### TASK GOAL:
Find the line that holds "The width and height of the screenshot is (272, 203).", then repeat it and each line below it word for word through the end of the listing, leaving out pictures.

### EXTRACTED MATERIAL:
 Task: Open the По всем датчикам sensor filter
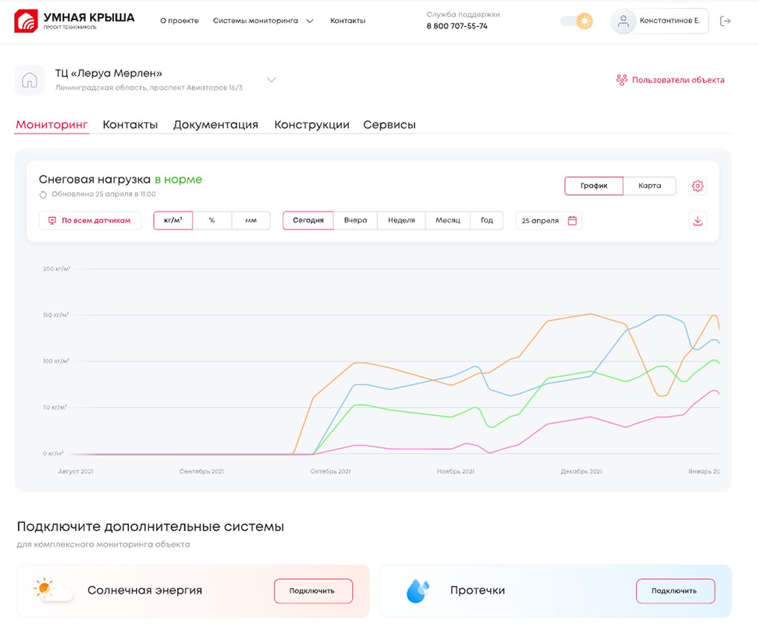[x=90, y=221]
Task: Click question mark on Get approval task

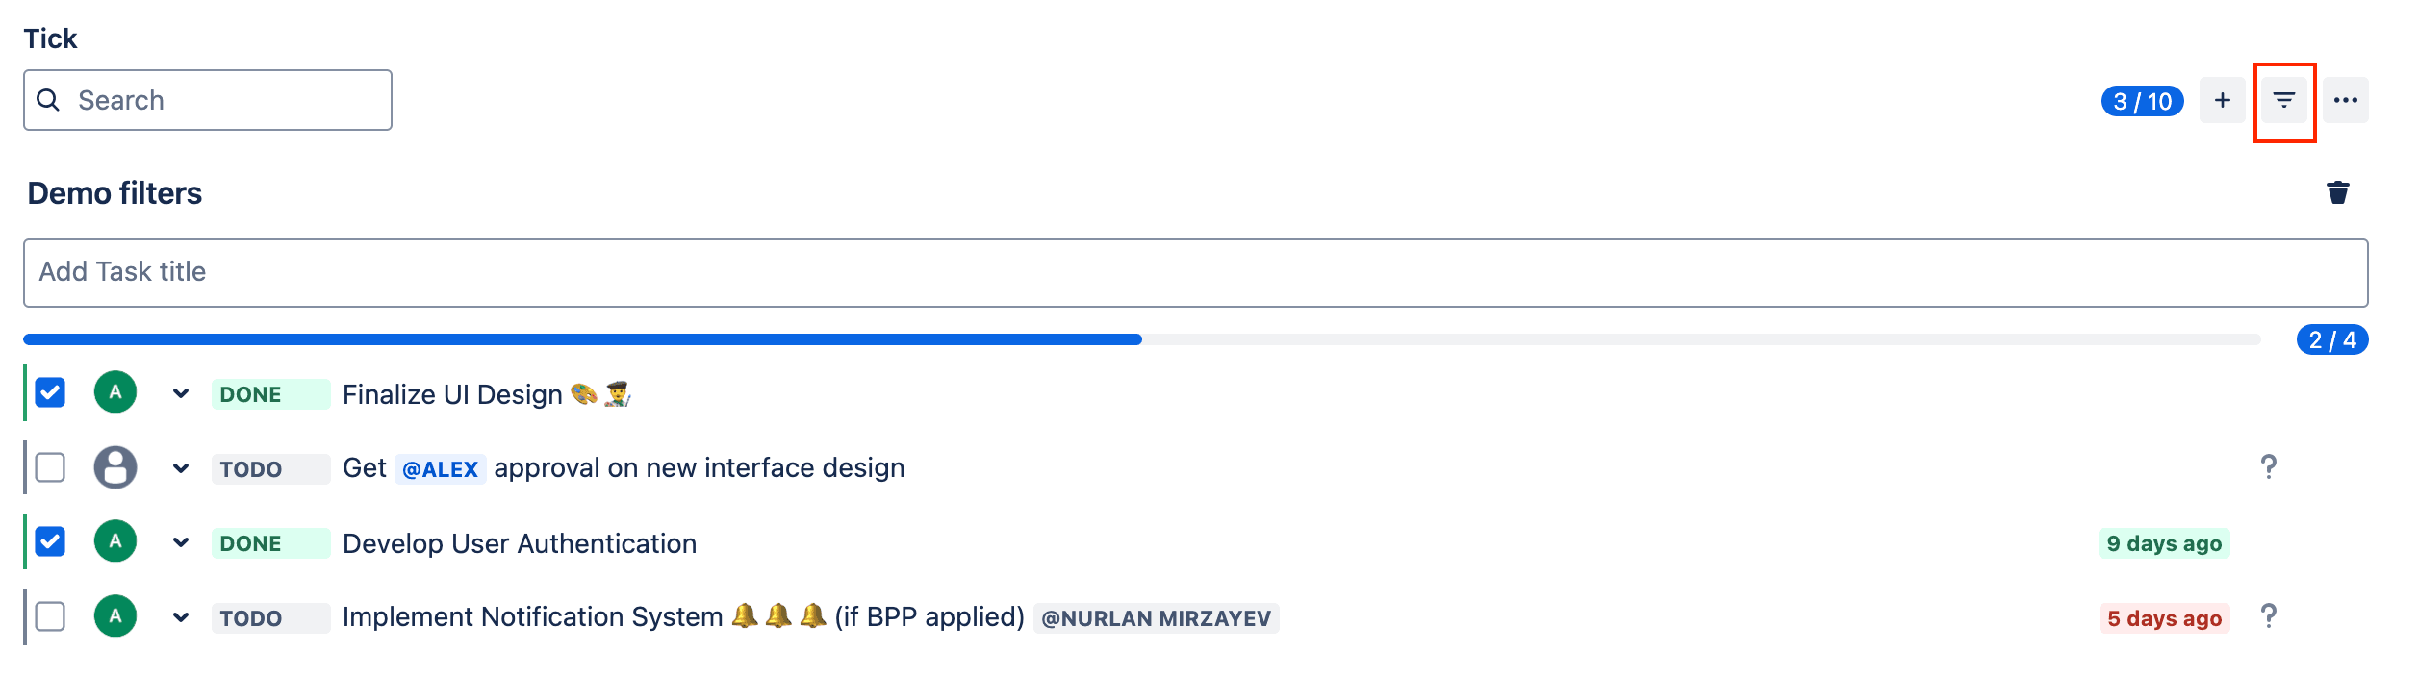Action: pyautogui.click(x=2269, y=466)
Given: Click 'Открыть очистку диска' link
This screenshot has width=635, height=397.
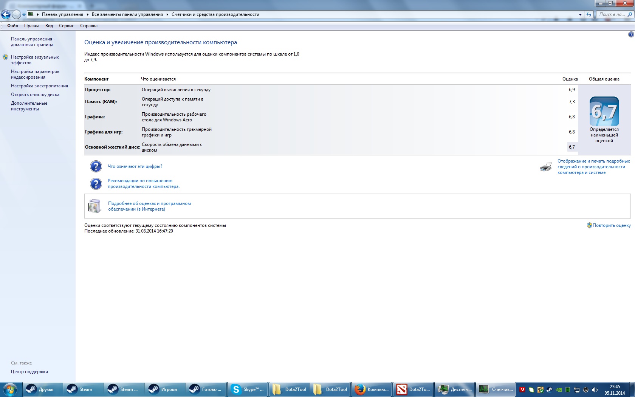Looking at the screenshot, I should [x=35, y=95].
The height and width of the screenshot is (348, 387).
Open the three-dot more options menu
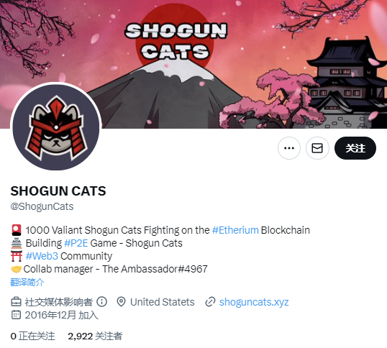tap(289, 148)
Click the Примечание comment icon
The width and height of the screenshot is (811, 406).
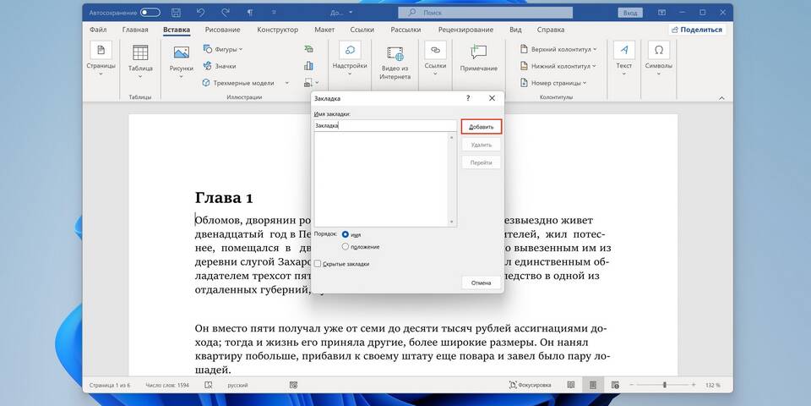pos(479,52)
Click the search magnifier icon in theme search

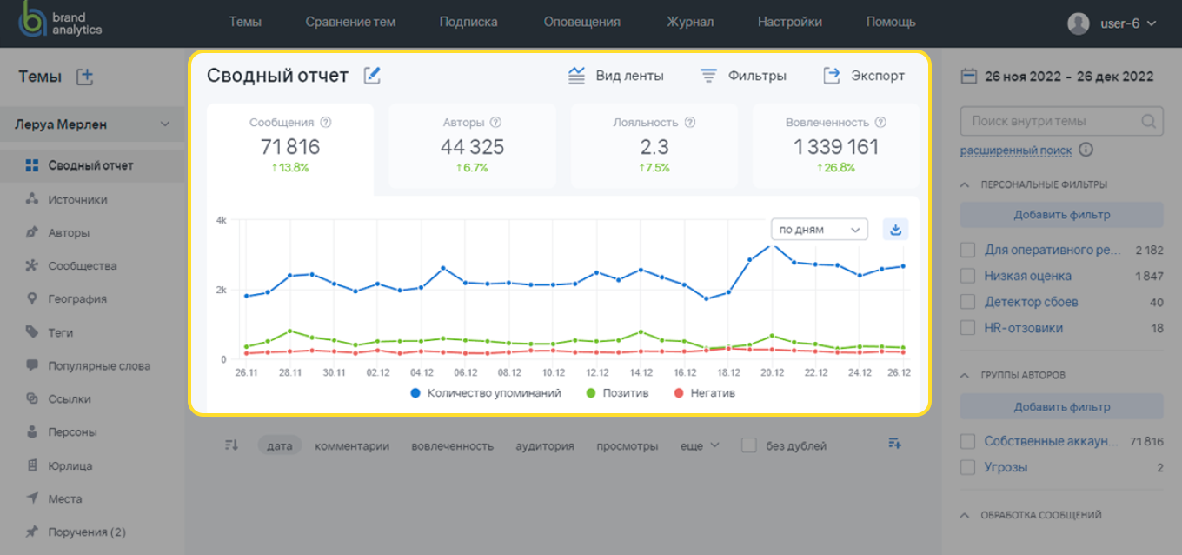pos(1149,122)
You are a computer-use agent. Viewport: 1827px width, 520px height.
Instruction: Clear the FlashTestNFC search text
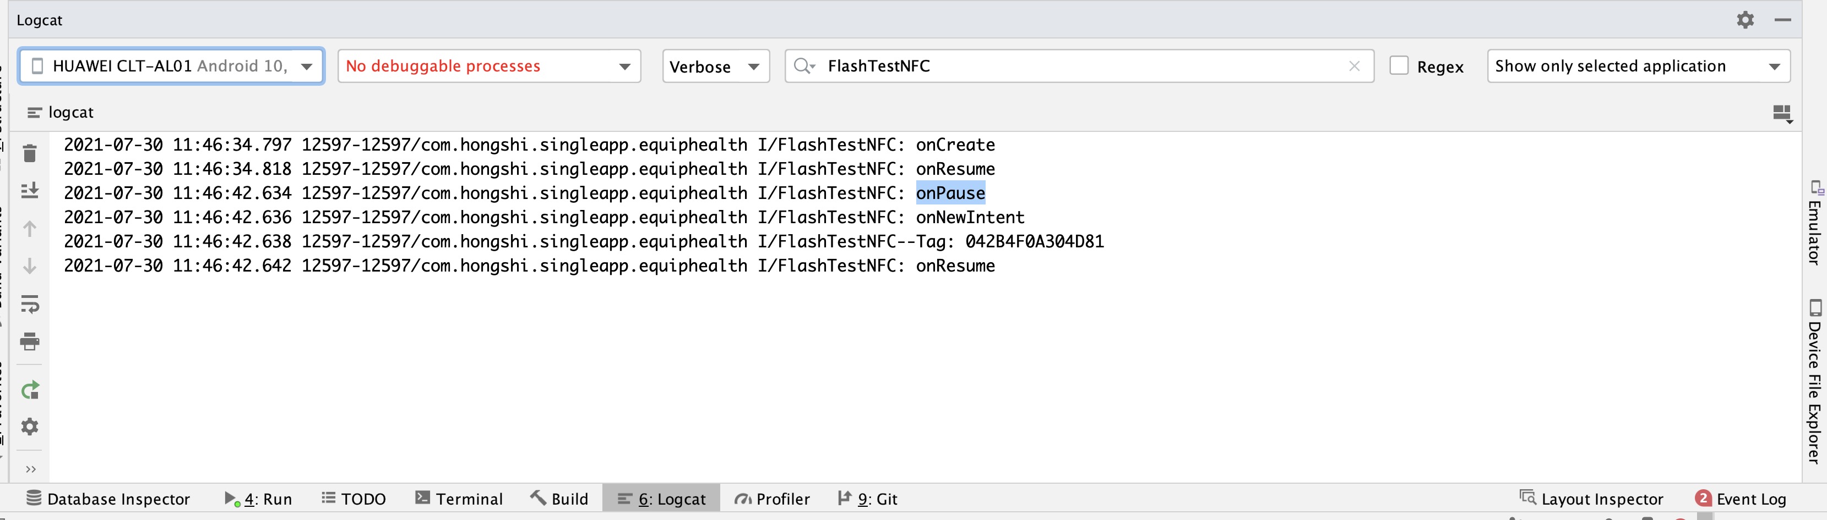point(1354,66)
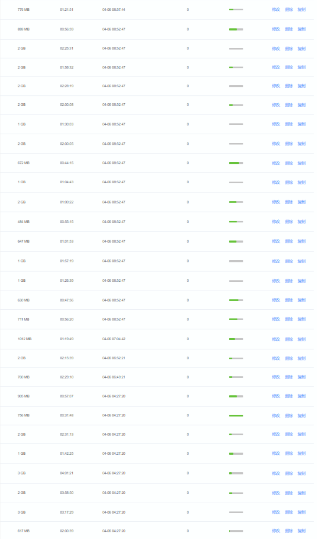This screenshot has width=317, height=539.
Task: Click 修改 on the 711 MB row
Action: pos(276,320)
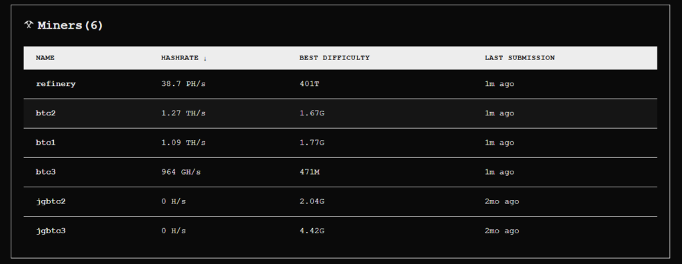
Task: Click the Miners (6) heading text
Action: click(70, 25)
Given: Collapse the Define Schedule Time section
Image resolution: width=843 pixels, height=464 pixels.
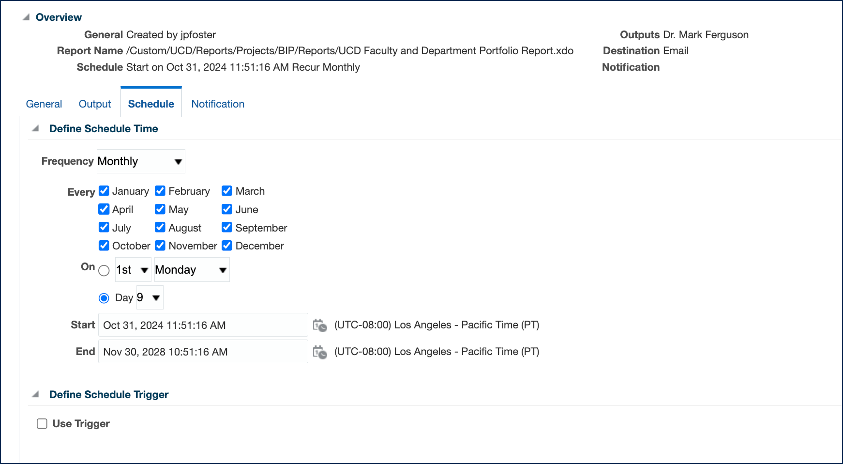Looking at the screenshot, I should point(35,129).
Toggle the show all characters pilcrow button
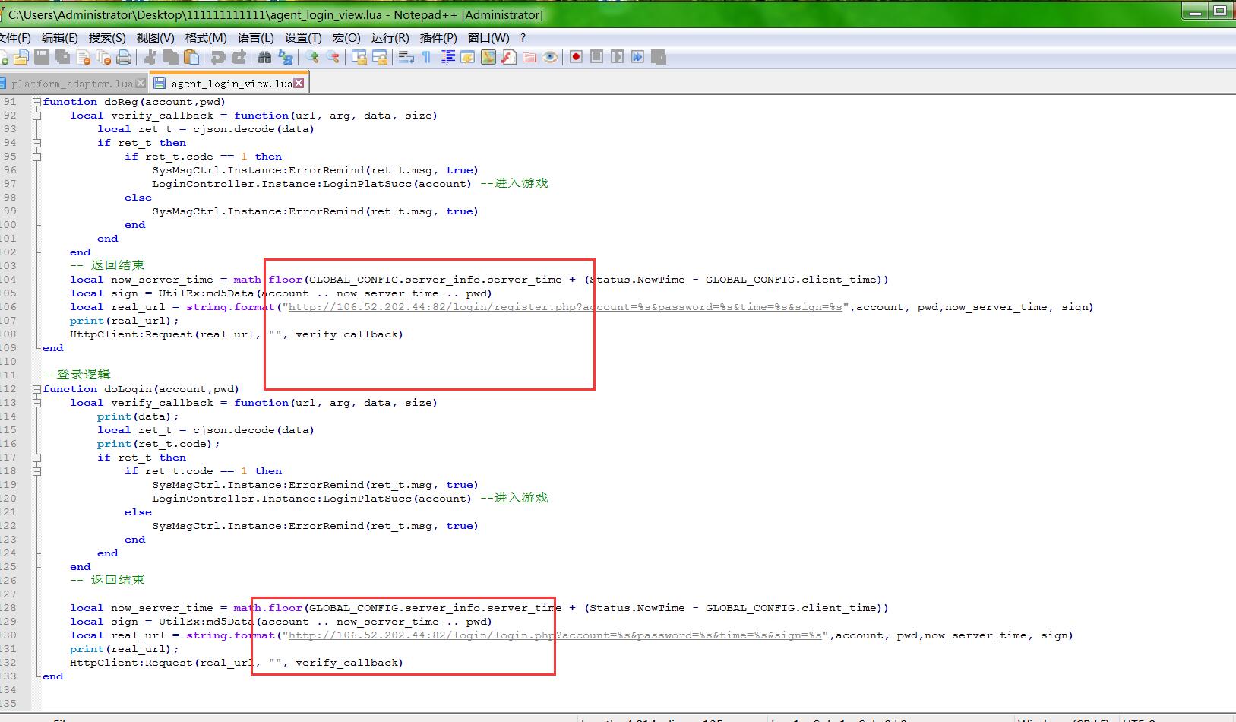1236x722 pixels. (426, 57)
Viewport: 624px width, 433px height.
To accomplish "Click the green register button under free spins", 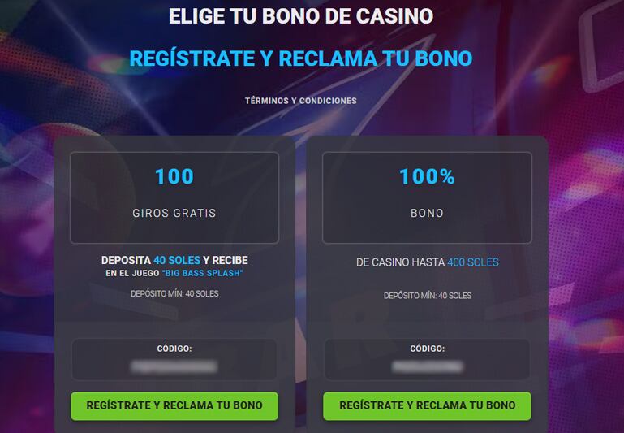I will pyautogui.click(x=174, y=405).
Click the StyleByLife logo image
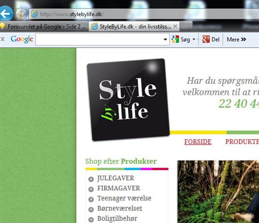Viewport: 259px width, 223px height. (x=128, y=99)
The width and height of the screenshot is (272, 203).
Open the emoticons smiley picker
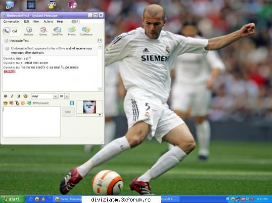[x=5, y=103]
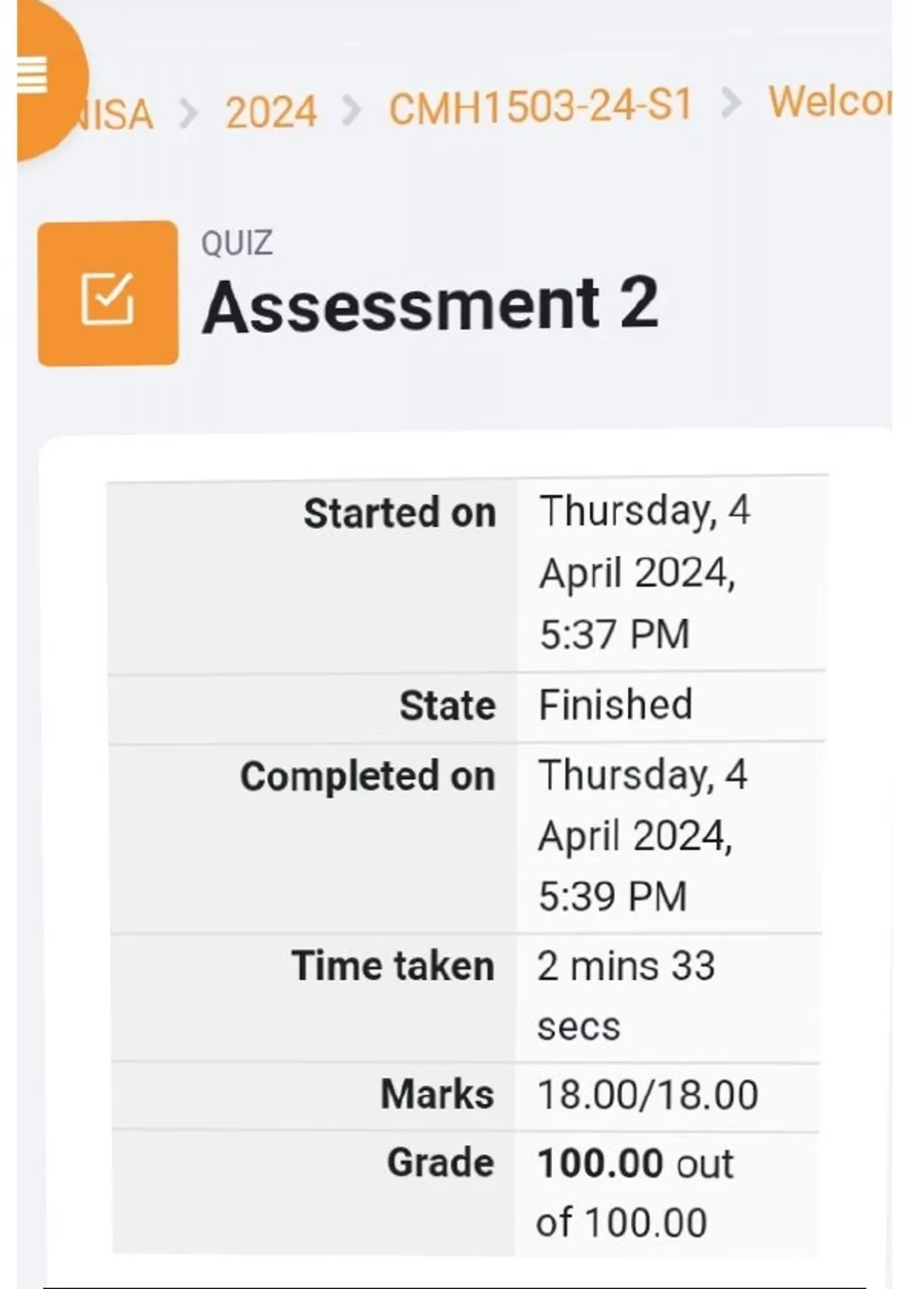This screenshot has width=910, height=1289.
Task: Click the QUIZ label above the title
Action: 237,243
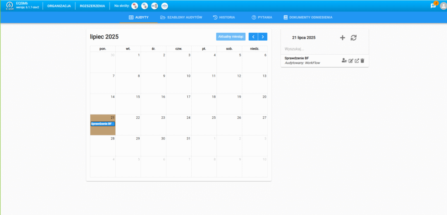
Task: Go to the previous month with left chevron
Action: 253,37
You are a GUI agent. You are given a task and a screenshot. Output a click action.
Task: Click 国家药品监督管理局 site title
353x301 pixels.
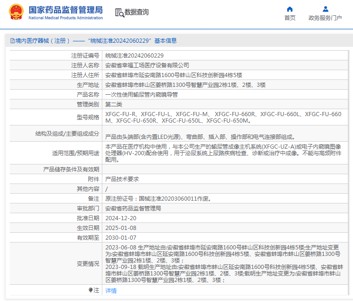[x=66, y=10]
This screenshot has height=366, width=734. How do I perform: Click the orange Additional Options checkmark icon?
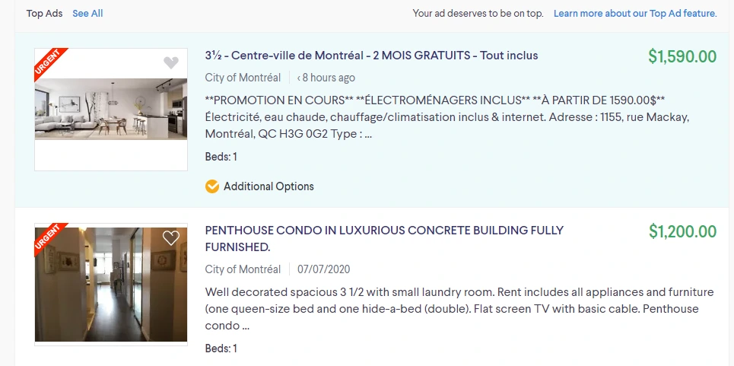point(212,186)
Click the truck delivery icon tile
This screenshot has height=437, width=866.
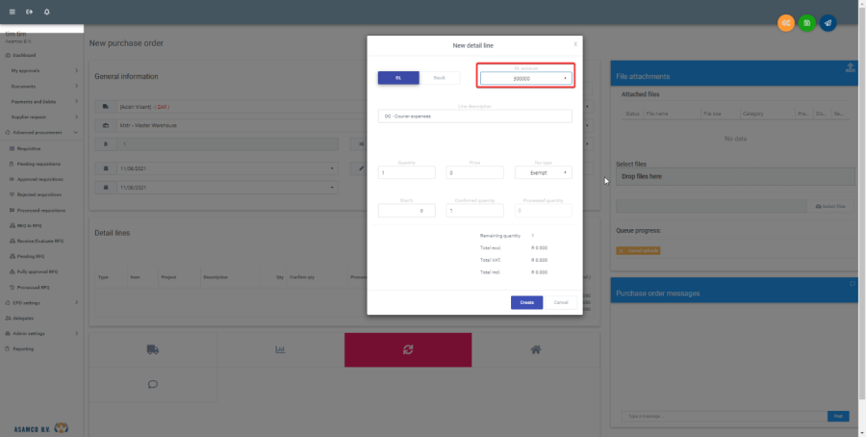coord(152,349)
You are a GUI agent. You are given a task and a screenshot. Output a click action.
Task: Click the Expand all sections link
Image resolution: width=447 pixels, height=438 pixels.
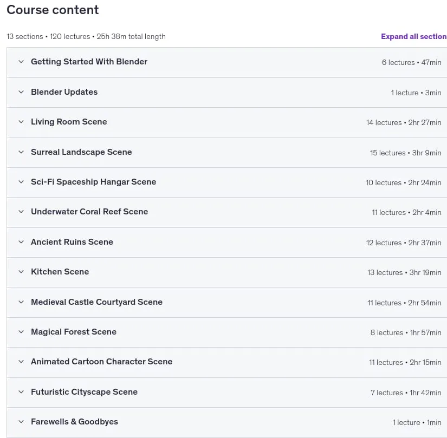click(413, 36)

### WRITTEN ANSWER:
The width and height of the screenshot is (272, 203).
Open the emoticons smiley picker
[x=5, y=103]
This screenshot has width=910, height=1289.
Task: Click the QUIZ label above the title
Action: 237,243
Task: Go to the previous month with left chevron
Action: 253,37
You are a GUI agent. You are given a task and a screenshot. Output a click action.
Task: Click 国家药品监督管理局 site title
353x301 pixels.
[x=66, y=10]
This screenshot has height=366, width=734. How do I perform: Click the orange Additional Options checkmark icon?
point(212,186)
Click the truck delivery icon tile
This screenshot has height=437, width=866.
coord(152,349)
You are a GUI agent. You are given a task and a screenshot. Output a click action.
Task: Click the Expand all sections link
Image resolution: width=447 pixels, height=438 pixels.
click(413, 36)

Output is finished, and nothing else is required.